- **Page text**
»»

Model Evaluation & Selection


Part of the Statistics for Machine Learning series.

Models

:::Definition (Decomposition of variance).

In a linear regression model with least squares estimator, the total sum of squares can be partitioned into an explained component and unexplained component.

$$\text{TSS} = \text{RSS} + \text{ESS}$$

where we have

  • Total Sum of Squares $\text{TSS} = \sum_{i=1}^n (y_i - \overline{y_i})^2$
  • Residual Sum of Squares $\text{RSS} = \sum_{i=1}^n (y_i - \hat{y})^2$
  • Explained Sum of Squares $\text{ESS} = \sum_{i=1}^n (\overline{y_i} - \hat{y_i})^2$

:::

:::Definition (Testing coefficients to be zero).

Assuming two models

$$\begin{split} M_0 : y &= \beta_0 + x_1\beta_1 + \cdots + x_p\beta_p + \epsilon \ M_1 : y &= \beta_0 + x_1\beta_1 + \cdots + x_q\beta_q + \epsilon \end{split}$$

where $p < q$. The smaller model $M_0$ explains the variance with less coefficients if the p-value of the following statistic

$$\begin{split} F &= \frac{\text{explained variance}}{\text{unexplained variance}} \ &= \frac{(RSS_{M_0} - RSS_{M_1}) / (p_1 - p_0)}{(RSS_{M_1}) / (n - p_1 - 1)} \end{split}$$

is bigger than the $(1-\alpha)$-quantile of the $F_{p_1-p_0,\, n-p_1-1}$ distribution.

:::

:::Definition (Explained Variance).

Describes the amount of variance explained by the model

$$\begin{split} R^2 &= 1 - \frac{RSS}{TSS} \ &= \frac{ESS}{TSS} \ &= \text{Cor}^2(y, \hat{y}) \end{split}$$

where $\text{Cor}^2$ is the squared Pearson-correlation coefficient $\frac{\sigma_{y\hat{y}}}{\sigma_y\sigma_{\hat{y}}}$. The closer the score is to 1 the better. The adjusted R-squared looks as follows

$$R^2 = 1 - \frac{RSS / (n-p-1)}{TSS / (n-1)}$$

:::

:::Definition (Information criteria).

««

- **Request**
Write the next part of the page on model evaluation and selection, picking up after its final line.

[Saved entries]

»»

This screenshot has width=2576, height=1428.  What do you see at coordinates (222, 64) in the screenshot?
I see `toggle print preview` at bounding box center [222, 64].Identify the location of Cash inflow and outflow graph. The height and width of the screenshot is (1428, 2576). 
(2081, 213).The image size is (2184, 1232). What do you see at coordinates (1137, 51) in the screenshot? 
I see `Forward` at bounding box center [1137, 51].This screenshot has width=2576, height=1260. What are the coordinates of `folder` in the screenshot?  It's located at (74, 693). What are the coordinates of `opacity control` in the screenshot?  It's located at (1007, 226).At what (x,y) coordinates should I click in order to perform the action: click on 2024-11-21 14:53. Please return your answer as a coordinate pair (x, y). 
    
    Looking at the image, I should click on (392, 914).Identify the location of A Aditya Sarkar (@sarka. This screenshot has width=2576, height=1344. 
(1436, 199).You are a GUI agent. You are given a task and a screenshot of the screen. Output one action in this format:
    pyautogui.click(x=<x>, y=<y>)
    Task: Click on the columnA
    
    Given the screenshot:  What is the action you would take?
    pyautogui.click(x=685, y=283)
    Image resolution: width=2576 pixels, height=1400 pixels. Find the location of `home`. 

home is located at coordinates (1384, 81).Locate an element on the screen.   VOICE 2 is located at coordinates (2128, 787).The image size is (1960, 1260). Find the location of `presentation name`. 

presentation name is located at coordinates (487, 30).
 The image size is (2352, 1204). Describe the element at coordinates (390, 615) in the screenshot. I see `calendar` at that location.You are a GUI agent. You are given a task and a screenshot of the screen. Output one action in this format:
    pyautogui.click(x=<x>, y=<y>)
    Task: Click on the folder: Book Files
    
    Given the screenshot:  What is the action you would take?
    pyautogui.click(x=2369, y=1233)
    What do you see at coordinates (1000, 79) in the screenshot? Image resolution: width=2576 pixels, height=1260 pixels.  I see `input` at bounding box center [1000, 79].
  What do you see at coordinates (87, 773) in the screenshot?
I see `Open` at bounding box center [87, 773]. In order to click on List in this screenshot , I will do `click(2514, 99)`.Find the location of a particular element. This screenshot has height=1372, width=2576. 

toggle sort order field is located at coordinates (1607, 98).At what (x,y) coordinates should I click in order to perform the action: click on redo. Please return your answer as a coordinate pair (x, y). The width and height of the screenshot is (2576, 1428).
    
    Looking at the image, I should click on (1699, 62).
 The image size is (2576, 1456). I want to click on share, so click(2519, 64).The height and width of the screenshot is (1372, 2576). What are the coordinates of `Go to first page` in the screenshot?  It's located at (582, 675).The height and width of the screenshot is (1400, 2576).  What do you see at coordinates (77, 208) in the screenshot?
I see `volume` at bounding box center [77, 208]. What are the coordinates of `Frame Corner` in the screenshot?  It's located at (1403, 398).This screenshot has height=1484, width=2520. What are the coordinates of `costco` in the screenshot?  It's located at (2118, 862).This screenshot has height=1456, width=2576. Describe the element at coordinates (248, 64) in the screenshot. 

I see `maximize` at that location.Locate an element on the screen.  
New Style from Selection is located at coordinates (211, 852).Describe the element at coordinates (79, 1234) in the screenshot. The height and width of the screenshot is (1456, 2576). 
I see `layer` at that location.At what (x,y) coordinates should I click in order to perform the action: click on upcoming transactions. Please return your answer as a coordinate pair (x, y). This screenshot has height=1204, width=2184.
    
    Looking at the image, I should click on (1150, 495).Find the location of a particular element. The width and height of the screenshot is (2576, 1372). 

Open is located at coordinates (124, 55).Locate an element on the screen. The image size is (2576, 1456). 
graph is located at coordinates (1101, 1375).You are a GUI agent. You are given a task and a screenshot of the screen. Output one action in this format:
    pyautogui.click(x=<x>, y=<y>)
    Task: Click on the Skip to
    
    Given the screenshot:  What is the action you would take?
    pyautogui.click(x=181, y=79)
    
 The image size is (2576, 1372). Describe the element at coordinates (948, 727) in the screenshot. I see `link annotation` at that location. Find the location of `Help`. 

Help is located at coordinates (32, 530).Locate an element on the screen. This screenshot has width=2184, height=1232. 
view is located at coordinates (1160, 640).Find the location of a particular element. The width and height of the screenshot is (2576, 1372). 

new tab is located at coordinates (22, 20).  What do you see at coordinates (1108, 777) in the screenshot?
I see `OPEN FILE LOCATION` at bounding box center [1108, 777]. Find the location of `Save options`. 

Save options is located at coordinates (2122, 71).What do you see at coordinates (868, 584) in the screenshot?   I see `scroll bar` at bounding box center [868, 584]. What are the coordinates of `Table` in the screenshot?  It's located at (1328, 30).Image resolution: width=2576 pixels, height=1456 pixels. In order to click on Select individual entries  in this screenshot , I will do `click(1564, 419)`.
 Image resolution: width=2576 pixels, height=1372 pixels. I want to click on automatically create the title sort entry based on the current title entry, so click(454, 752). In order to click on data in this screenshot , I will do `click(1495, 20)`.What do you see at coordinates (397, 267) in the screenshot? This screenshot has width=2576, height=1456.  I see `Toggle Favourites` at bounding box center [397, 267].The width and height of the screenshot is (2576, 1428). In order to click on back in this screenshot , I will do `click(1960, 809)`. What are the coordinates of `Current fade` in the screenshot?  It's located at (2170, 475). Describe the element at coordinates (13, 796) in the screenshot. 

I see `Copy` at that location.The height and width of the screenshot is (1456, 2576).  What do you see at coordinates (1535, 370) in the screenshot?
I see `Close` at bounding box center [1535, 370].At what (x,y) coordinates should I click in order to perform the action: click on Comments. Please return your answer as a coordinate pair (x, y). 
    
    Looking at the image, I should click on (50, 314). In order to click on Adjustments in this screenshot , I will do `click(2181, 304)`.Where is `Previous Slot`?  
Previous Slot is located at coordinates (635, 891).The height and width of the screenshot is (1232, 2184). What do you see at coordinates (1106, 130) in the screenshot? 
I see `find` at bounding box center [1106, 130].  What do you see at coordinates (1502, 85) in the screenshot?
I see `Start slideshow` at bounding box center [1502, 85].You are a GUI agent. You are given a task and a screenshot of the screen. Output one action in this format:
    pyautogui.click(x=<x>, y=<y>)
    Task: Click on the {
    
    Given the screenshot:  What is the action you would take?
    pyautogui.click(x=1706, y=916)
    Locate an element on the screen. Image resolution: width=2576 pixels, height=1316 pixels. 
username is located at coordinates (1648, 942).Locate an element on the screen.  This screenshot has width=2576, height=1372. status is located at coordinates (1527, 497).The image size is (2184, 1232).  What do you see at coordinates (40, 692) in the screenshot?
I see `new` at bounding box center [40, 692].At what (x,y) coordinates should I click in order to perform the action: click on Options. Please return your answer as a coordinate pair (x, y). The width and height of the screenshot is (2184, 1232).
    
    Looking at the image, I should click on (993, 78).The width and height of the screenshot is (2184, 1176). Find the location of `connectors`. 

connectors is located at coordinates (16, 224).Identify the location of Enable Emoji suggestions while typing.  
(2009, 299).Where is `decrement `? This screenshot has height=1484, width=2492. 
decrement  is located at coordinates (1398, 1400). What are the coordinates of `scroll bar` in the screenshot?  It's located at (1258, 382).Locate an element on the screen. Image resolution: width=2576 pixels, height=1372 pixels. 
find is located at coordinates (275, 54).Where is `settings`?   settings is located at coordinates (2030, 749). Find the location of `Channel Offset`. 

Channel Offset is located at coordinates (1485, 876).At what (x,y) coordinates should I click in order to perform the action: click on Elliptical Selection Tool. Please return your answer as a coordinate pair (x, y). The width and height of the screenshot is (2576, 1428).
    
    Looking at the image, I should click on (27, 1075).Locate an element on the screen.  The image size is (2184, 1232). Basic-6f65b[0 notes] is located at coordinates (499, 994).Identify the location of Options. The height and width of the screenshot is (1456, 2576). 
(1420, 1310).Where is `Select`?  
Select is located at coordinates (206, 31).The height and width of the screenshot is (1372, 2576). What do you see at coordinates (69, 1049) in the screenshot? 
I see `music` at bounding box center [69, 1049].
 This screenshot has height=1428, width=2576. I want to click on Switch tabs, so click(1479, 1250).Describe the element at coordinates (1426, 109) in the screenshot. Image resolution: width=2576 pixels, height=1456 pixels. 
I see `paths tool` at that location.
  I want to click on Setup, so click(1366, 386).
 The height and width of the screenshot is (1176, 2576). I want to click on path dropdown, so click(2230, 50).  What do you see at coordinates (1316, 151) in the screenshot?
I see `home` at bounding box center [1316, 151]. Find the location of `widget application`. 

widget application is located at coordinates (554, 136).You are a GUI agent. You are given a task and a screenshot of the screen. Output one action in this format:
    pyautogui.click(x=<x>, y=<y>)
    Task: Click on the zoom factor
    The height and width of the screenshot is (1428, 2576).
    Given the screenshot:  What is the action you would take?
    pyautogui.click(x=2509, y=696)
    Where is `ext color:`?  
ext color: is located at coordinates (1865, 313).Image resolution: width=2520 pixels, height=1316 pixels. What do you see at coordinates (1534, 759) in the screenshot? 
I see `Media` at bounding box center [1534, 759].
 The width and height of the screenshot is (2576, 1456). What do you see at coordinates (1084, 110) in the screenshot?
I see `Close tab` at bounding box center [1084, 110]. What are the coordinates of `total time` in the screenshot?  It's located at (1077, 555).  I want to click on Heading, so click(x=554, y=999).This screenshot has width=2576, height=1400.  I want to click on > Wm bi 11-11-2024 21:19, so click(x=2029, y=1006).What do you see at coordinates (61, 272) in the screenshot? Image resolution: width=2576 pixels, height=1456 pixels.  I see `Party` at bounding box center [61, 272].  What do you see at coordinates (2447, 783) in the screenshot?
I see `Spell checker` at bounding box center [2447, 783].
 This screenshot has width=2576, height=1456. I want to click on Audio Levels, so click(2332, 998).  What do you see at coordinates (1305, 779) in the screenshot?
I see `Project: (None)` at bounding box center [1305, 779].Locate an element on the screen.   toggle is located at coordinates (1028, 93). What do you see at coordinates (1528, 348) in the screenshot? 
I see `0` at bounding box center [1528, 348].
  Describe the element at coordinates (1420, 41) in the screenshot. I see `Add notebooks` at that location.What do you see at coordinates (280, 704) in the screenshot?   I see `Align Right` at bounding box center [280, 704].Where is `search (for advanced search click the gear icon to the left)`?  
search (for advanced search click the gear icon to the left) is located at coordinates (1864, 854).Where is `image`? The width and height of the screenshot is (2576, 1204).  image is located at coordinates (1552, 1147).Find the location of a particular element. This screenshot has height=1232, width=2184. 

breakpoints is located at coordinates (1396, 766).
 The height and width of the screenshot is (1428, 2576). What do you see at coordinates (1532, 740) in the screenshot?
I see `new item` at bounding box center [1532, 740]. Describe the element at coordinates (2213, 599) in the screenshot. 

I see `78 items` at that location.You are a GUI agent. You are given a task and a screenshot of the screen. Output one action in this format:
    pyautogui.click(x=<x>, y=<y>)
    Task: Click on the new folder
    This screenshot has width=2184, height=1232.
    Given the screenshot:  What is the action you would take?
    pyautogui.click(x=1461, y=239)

««

- **Answer for this exercise**
Assuming we want to approximate a true stochastic function with another $f(x) \approx g(x; \beta)$ for $\beta \in \mathbb{R}^{n+1}$ and $x \in \mathbb{R}^n$ with $n > 0$ we can quantify the fit of our approximation by

$$\begin{split} I(f, g) &= \int f(x) \log\left(\frac{f(x)}{g(x; \beta)}\right) \ &= C - \mathbb{E}_f(\log(g(x, \beta))) \end{split}$$

This is equivalent to maximizing the log-likelihood and so we have

$$I(f, g) = C - \arg\max_\beta \log(\mathcal{L}(y \mid x, \beta))$$

There are two formulations that only consider relative information and are defined as follows

$$\begin{split} \text{AIC} &: -2\arg\max_\beta\log(\mathcal{L}(y \mid x, \beta)) + 2p \ \text{BIC} &: -2\arg\max_\beta\log(\mathcal{L}(y \mid x, \beta)) + \log(n)p \end{split}$$

If the residual variance $\sigma^2$ in least squares is known we have

$$\begin{split} \text{AIC} &: \frac{\text{RSS}}{\sigma^2} + 2p \ \text{BIC} &: \frac{\text{RSS}}{\sigma^2} + \log(n)p \ C_p &: \frac{\text{RSS}}{\sigma^2} + 2p - n \end{split}$$

:::

:::Definition (Variable selection).

For an input matrix $X \in \mathbb{R}^{n \times p+1}$, two methods for reducing $p$ are

Stepwise algorithm

Backward

  1. Generate $\hat{\beta}$ with all inputs $X \in \mathbb{R}^{n \times p+1}$
  2. Calculate F-statistic (or $R^2$, AIC, BIC)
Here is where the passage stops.